IMF reported eye opening GDP figures, as due to the Covid19 outbreak impact, India’s per capita GDP is about to fall below Bangladesh in 2020 (calendar year).
The report recorded that India’s per capita GDP (in dollar terms, at current prices) falling to $1,877 in 2020, a decline of 10.3 percent. For Bangladesh, the corresponding figure is seen growing to $1,888, a rise of 4 percent. However, till a few years ago India was above Bangladesh still the gap has been considerably closed owing to the country’s rapidly-rising exports. Apart from this in the course of the intervening period, India’s savings and investments remained tepid, the corresponding numbers for Bangladesh saw a sizeable flow.
In such condition IMF’s forecast hits the mark, that will eventually leave India ahead of Pakistan and Nepal in the regional GDP sweepstakes, while countries in South Asia — Bhutan, Sri Lanka, Maldives, and of course Bangladesh — will be ahead of India. Also, the report concluded according to the degrowth projection for India, the economies of Nepal and Bhutan are expected to grow this year.
Not only that, IMF’s forecast for India is worse than RBI’s projection of 9.5% contraction for the full fiscal. It is also despondent than the forecast of the World Bank which predicted a decline of 9.6% for FY21.
And the World Bank highlighted that the situation in India is “worse than ever”.

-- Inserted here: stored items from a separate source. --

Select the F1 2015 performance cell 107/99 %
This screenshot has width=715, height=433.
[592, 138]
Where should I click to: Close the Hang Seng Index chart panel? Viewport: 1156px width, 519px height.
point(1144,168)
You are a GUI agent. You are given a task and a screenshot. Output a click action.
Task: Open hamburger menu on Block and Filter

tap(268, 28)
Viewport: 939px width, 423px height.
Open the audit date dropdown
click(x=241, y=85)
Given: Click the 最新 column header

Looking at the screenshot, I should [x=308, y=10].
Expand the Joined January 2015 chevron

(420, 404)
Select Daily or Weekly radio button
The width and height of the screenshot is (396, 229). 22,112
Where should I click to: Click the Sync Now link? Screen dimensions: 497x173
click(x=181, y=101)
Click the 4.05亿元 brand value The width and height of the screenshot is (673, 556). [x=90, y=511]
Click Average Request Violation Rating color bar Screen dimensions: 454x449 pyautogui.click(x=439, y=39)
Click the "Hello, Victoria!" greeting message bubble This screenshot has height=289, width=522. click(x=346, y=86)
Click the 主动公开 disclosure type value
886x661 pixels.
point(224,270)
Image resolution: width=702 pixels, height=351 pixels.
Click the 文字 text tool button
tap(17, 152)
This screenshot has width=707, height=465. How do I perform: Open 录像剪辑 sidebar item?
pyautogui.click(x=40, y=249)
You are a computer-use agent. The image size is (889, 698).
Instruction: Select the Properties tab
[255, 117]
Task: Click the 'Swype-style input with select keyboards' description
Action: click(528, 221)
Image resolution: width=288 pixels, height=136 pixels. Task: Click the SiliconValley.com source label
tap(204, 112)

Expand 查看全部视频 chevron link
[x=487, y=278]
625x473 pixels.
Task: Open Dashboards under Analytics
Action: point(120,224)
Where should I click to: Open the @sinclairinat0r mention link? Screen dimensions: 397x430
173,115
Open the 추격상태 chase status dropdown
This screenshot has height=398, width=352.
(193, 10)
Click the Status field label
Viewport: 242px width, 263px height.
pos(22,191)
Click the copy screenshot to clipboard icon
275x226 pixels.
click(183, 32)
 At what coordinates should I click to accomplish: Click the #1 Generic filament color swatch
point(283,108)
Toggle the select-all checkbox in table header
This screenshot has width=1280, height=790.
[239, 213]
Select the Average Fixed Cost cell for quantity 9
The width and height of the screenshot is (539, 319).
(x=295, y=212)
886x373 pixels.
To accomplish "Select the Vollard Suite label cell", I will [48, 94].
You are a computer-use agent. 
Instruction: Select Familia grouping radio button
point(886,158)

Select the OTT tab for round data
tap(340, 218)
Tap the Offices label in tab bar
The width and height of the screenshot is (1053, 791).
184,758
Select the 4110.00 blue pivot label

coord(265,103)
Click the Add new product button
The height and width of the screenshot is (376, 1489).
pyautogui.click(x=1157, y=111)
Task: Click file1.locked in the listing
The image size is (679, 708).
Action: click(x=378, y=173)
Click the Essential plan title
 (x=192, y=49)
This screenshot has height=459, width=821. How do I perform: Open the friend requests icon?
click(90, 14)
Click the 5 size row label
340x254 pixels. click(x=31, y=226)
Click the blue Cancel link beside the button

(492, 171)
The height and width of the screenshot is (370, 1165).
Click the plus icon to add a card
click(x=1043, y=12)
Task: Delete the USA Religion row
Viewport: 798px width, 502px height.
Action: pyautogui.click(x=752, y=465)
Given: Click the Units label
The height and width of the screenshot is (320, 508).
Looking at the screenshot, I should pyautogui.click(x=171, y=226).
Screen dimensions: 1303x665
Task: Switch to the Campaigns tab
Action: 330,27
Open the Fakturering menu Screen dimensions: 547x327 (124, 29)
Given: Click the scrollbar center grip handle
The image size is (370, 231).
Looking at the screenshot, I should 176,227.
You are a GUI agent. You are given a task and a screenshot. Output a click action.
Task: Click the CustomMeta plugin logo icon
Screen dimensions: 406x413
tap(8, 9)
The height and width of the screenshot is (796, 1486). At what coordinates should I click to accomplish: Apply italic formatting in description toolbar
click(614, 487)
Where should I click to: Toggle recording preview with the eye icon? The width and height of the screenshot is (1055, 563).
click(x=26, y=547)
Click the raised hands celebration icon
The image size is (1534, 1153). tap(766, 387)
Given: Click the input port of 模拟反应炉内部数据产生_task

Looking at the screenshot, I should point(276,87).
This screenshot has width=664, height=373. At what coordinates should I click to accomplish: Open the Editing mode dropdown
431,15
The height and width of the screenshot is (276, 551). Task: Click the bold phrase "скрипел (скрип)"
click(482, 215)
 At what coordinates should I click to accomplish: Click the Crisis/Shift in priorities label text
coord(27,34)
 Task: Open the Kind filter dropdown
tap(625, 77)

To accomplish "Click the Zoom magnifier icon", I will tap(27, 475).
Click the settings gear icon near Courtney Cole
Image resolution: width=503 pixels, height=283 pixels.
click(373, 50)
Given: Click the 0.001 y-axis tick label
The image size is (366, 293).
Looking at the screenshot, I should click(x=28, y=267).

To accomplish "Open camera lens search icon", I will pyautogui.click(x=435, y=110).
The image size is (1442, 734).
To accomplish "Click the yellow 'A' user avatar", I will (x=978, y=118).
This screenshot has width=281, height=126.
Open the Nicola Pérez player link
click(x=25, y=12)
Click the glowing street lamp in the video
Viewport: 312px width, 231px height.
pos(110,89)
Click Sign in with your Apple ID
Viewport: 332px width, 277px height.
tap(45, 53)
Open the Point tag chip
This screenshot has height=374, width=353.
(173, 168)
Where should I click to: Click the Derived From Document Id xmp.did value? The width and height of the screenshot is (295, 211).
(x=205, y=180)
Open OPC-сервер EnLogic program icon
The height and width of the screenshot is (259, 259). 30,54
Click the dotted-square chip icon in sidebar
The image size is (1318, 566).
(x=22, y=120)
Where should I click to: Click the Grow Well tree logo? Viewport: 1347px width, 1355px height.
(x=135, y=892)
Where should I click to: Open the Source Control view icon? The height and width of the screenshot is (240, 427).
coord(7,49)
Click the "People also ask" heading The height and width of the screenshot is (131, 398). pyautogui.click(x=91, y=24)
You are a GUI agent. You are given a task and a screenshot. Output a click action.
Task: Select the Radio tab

Moreover, IMF’s report stated that India’s contraction of 10.3% is going to be the third sharpest fall in the world after Spain and Italy, which will be the sharpest decline among developing nations and emerging economies. Emerging economies other than China will witness a 5.7 percent contraction in 2020. This is worse than the 5.0 percent projected in June. By seeing this IMF is expecting a sharp recovery for India in 2021, which will get India ahead of Bangladesh once again in per capita GDP.
As specifically, the report flagged risks emanating from the unabated spread of the virus in countries such as India and Indonesia. These economies are far more reliant on worst-hit sectors like tourism and commodities as also on remittances and other sources of external finance, which IMF said would make recovery much tougher for them.